This notebook is licensed under the MIT License. See the [LICENSE file](https://github.com/tommasocarraro/LTNtorch/blob/main/LICENSE) in the project root for details.

## Complementary Notebook: Appropriate Operators to Approximate Connectives and Quantifiers

This notebook is a complement to the tutorial on operators (2-grounding_connectives.ipynb).

Logical connectives are grounded in LTN using fuzzy semantics. However, while all fuzzy logic operators make sense when simply *querying* the language, not every operator is equally suited for *learning*.

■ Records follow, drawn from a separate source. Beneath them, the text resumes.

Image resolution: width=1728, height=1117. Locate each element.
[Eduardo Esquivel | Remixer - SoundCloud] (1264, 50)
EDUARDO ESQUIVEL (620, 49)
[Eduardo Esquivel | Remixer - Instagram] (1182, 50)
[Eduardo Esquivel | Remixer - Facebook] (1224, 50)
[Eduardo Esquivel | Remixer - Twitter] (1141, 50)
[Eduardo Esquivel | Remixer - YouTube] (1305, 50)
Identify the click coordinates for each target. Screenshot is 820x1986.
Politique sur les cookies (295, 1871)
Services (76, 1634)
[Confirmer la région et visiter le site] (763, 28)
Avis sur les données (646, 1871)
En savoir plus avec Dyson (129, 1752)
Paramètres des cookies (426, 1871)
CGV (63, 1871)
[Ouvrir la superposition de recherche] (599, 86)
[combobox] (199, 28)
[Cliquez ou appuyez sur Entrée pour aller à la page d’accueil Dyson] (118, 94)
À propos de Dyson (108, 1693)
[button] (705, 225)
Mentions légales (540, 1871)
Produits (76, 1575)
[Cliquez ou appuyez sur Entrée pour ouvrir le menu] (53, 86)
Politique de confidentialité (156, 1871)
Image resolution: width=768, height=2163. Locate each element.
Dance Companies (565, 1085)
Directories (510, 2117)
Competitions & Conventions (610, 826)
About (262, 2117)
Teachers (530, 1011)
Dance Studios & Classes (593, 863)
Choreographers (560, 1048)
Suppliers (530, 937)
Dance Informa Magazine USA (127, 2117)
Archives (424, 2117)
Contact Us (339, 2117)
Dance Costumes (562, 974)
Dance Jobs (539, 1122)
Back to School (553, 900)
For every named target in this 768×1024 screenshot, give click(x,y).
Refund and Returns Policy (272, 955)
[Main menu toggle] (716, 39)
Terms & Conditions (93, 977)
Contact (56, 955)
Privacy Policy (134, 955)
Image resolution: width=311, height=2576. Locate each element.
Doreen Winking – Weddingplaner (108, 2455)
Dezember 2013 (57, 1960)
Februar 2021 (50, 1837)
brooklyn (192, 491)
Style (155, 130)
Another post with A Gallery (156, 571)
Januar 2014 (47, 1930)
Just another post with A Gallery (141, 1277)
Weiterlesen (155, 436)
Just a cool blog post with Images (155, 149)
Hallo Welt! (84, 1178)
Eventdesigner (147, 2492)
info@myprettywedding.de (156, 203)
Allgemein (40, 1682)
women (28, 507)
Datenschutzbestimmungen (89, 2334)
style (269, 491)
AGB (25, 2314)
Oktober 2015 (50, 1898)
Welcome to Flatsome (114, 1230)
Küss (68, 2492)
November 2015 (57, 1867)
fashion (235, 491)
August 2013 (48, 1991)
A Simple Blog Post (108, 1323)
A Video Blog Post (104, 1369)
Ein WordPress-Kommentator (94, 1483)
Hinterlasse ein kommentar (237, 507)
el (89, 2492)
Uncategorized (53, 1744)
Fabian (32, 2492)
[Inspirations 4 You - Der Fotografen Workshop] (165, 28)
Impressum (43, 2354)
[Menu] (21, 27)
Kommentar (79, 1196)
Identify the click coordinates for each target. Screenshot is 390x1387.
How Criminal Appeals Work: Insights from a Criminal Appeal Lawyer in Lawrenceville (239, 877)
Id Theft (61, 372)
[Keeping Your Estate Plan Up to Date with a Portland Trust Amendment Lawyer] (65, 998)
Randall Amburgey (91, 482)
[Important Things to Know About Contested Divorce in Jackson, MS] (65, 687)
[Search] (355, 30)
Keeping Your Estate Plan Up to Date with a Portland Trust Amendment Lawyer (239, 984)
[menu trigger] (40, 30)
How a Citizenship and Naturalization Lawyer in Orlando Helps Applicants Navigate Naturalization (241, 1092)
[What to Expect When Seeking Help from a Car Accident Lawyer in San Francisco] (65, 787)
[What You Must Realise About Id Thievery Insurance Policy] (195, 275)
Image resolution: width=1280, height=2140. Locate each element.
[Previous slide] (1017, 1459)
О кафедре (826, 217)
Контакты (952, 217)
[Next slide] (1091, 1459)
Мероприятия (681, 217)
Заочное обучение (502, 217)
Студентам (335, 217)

We will see common problems of some fuzzy semantics and which operators are better for the task of *learning*.

In [7]:
import ltn
import torch

### Querying

One can access the implementation of the most common fuzzy semantics in the `ltn.fuzzy_ops` module.
They are implemented using PyTorch primitives.

Here, we compare:
- the product t-norm: $u \land_{\mathrm{prod}} v = uv$,
- the Lukasiewicz t-norm: $u \land_{\mathrm{luk}} v = \max(u+v-1,0)$,
- the minimum aggregator: $\min(u_1,\dots,u_n)$,
- the p-mean error aggregator (generalized mean of the deviations w.r.t. the truth): $\mathrm{pME}(u_1,\dots,u_n) = 1 - \biggl( \frac{1}{n} \sum\limits_{i=1}^n (1-u_i)^p \biggr)^{\frac{1}{p}}$.

Each operator obviously conveys very different meanings, but they can all make sense depending on the intent of the query.

In the following, it is possible to observe that different semantics for the conjunction return very different results.
The same behavior can be observed when comparing different aggregators computed on the same input.

In [8]:
x1 = torch.tensor(0.4)
x2 = torch.tensor(0.7)

# the stable keyword is explained at the end of the notebook
and_prod = ltn.fuzzy_ops.AndProd(stable=False)
and_luk = ltn.fuzzy_ops.AndLuk()

print(and_prod(x1, x2))
print(and_luk(x1, x2))

tensor(0.2800)
tensor(0.1000)


In [9]:
xs = torch.tensor([1.0, 1.0, 1.0, 0.5, 0.3, 0.2, 0.2, 0.1])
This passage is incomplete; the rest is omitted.